• [Your assignment] Two lines below mark the span: the one containing "The width and height of the screenshot is (775, 546)." and the one containing "Switch to the PAINTING". Set down both, plus every line between, exactly as they stand, and nothing else.

[Data items]
+ + + +
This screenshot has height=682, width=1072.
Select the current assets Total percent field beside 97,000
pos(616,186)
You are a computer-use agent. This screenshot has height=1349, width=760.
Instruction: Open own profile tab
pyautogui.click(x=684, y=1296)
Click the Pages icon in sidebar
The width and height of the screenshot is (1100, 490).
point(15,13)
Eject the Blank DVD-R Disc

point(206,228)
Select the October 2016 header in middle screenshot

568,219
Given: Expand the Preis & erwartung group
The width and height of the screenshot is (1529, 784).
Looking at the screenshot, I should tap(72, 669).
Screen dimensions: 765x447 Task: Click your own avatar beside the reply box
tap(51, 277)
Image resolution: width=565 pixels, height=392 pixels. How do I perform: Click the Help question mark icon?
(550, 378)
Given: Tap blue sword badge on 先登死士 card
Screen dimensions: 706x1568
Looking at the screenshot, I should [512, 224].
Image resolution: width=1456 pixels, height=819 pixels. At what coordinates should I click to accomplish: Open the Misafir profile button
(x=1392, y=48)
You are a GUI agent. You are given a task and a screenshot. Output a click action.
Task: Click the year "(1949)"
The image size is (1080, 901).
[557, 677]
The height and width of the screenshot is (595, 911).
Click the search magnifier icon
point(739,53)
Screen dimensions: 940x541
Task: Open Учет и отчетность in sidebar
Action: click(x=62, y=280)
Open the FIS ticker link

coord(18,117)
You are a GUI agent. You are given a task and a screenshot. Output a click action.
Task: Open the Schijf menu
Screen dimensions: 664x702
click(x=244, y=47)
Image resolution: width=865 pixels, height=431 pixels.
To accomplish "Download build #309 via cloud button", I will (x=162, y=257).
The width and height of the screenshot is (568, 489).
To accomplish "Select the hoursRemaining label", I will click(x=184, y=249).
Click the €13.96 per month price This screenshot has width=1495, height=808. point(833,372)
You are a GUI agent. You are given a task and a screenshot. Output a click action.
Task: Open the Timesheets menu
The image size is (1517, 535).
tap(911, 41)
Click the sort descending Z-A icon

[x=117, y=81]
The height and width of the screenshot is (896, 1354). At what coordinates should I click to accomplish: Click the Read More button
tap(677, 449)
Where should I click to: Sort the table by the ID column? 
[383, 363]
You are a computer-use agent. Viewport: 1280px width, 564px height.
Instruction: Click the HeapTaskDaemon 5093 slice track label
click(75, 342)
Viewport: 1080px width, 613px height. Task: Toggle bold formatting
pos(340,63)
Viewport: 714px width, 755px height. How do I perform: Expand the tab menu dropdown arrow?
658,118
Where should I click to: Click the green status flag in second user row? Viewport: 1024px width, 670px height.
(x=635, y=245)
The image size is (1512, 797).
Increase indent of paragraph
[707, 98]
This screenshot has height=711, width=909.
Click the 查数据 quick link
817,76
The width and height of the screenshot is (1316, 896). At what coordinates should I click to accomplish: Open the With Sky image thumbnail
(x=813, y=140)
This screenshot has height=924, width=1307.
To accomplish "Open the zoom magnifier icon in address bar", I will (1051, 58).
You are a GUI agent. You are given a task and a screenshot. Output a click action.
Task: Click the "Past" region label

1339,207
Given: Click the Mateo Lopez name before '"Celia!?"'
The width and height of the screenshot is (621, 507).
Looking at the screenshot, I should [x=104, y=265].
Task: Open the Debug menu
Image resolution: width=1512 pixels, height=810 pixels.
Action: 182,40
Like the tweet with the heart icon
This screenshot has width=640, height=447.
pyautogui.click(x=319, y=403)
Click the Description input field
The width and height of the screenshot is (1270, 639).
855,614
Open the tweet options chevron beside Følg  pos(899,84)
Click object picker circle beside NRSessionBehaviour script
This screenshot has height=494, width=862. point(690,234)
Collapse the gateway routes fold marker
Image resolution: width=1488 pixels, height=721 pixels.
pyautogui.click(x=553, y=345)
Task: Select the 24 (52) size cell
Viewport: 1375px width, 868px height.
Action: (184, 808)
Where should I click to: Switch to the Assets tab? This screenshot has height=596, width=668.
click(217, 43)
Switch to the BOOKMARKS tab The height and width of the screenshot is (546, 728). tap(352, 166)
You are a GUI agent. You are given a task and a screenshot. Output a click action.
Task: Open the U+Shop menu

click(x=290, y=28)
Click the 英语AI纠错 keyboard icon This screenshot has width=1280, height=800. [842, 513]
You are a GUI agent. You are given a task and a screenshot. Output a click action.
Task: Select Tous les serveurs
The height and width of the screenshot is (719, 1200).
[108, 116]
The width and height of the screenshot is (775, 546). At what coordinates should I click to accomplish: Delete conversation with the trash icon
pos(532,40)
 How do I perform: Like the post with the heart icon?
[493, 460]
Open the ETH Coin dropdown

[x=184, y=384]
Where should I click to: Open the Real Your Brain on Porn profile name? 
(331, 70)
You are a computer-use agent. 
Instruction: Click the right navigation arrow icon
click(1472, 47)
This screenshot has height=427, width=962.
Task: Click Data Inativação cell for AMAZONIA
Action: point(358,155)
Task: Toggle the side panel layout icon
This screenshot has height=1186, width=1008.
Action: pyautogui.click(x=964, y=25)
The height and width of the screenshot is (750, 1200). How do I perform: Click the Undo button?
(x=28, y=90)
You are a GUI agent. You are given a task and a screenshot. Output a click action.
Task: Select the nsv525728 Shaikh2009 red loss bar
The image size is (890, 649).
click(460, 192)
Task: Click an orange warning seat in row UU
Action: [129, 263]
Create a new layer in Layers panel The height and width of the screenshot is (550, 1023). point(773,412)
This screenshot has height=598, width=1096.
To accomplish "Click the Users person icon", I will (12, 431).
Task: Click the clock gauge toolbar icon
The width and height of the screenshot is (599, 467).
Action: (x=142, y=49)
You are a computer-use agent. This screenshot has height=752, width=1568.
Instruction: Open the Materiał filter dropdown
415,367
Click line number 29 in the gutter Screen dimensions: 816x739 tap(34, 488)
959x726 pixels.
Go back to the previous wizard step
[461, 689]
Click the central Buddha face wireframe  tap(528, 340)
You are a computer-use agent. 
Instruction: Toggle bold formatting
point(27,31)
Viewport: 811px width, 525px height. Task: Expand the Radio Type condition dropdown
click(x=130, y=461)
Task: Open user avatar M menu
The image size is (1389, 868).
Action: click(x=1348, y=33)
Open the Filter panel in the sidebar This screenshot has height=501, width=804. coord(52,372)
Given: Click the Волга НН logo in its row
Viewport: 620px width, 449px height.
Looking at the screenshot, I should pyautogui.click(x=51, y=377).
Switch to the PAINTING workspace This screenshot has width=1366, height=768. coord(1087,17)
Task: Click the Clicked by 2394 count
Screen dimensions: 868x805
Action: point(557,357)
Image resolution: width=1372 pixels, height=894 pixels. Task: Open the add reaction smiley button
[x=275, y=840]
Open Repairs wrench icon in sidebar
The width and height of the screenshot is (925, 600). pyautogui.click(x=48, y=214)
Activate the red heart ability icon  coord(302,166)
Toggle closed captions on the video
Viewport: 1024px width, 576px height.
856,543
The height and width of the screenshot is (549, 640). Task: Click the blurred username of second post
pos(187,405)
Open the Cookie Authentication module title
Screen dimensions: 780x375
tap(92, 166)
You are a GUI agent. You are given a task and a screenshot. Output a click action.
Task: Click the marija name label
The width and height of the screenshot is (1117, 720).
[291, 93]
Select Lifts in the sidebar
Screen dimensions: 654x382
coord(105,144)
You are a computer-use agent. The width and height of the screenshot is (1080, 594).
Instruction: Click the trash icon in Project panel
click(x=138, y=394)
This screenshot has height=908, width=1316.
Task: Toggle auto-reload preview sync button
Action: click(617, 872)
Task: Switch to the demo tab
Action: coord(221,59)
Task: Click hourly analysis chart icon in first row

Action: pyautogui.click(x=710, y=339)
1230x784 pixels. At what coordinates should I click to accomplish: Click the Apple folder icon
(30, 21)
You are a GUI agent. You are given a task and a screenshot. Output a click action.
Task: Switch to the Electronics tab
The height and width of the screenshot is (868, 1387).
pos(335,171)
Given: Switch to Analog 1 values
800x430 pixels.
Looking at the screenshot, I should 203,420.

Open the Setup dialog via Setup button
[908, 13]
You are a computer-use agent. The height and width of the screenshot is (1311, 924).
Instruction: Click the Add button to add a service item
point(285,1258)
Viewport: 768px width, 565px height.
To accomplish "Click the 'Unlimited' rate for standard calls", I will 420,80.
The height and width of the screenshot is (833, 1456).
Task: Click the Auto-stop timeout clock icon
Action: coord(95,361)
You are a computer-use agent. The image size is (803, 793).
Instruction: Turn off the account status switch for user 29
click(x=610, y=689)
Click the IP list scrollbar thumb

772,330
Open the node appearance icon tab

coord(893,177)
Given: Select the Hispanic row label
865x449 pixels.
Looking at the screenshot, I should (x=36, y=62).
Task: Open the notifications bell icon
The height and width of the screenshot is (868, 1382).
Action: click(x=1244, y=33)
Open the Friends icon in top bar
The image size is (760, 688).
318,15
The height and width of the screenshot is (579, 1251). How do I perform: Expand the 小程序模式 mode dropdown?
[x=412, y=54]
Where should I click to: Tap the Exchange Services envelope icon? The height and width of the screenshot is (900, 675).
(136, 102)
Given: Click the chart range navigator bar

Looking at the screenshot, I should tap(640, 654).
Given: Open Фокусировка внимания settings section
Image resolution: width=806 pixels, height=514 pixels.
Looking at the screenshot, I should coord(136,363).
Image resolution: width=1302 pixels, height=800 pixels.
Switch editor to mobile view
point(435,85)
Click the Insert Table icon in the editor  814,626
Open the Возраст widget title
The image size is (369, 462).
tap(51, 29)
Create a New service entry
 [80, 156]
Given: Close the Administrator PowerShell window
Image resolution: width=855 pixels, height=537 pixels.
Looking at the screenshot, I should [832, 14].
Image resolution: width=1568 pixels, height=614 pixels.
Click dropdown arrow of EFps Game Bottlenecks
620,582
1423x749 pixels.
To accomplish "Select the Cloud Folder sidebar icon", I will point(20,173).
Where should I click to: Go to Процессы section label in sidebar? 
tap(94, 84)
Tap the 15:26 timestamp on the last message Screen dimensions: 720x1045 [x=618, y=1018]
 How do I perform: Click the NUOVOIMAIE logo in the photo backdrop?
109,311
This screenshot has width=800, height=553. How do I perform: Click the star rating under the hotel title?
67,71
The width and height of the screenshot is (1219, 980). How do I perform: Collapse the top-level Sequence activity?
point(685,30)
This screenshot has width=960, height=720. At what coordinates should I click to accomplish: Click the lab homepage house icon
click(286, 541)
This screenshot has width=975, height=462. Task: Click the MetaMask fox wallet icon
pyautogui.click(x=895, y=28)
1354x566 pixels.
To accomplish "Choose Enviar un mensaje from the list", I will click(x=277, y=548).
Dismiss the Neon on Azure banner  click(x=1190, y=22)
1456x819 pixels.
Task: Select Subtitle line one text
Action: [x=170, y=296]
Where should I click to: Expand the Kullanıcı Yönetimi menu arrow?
+ + + +
• [Written answer]
The width and height of the screenshot is (775, 546). At what coordinates should I click to accomplish: Delete conversation with the trash icon
pos(532,40)
 How do I perform: Like the post with the heart icon?
[493, 460]
Open the ETH Coin dropdown

[x=184, y=384]
Where should I click to: Open the Real Your Brain on Porn profile name? 
(331, 70)
You are a computer-use agent. 
Instruction: Click the right navigation arrow icon
click(1472, 47)
This screenshot has height=427, width=962.
Task: Click Data Inativação cell for AMAZONIA
Action: point(358,155)
Task: Toggle the side panel layout icon
This screenshot has height=1186, width=1008.
Action: pyautogui.click(x=964, y=25)
The height and width of the screenshot is (750, 1200). How do I perform: Click the Undo button?
(x=28, y=90)
You are a GUI agent. You are given a task and a screenshot. Output a click action.
Task: Select the nsv525728 Shaikh2009 red loss bar
The image size is (890, 649).
click(460, 192)
Task: Click an orange warning seat in row UU
Action: [129, 263]
Create a new layer in Layers panel The height and width of the screenshot is (550, 1023). point(773,412)
This screenshot has height=598, width=1096.
To accomplish "Click the Users person icon", I will (12, 431).
Task: Click the clock gauge toolbar icon
The width and height of the screenshot is (599, 467).
Action: (x=142, y=49)
You are a computer-use agent. This screenshot has height=752, width=1568.
Instruction: Open the Materiał filter dropdown
415,367
Click line number 29 in the gutter Screen dimensions: 816x739 tap(34, 488)
959x726 pixels.
Go back to the previous wizard step
[461, 689]
Click the central Buddha face wireframe  tap(528, 340)
You are a computer-use agent. 
Instruction: Toggle bold formatting
point(27,31)
Viewport: 811px width, 525px height. Task: Expand the Radio Type condition dropdown
click(x=130, y=461)
Task: Open user avatar M menu
The image size is (1389, 868).
Action: click(x=1348, y=33)
Open the Filter panel in the sidebar This screenshot has height=501, width=804. coord(52,372)
Given: Click the Волга НН logo in its row
Viewport: 620px width, 449px height.
Looking at the screenshot, I should pyautogui.click(x=51, y=377).
Switch to the PAINTING workspace This screenshot has width=1366, height=768. coord(1087,17)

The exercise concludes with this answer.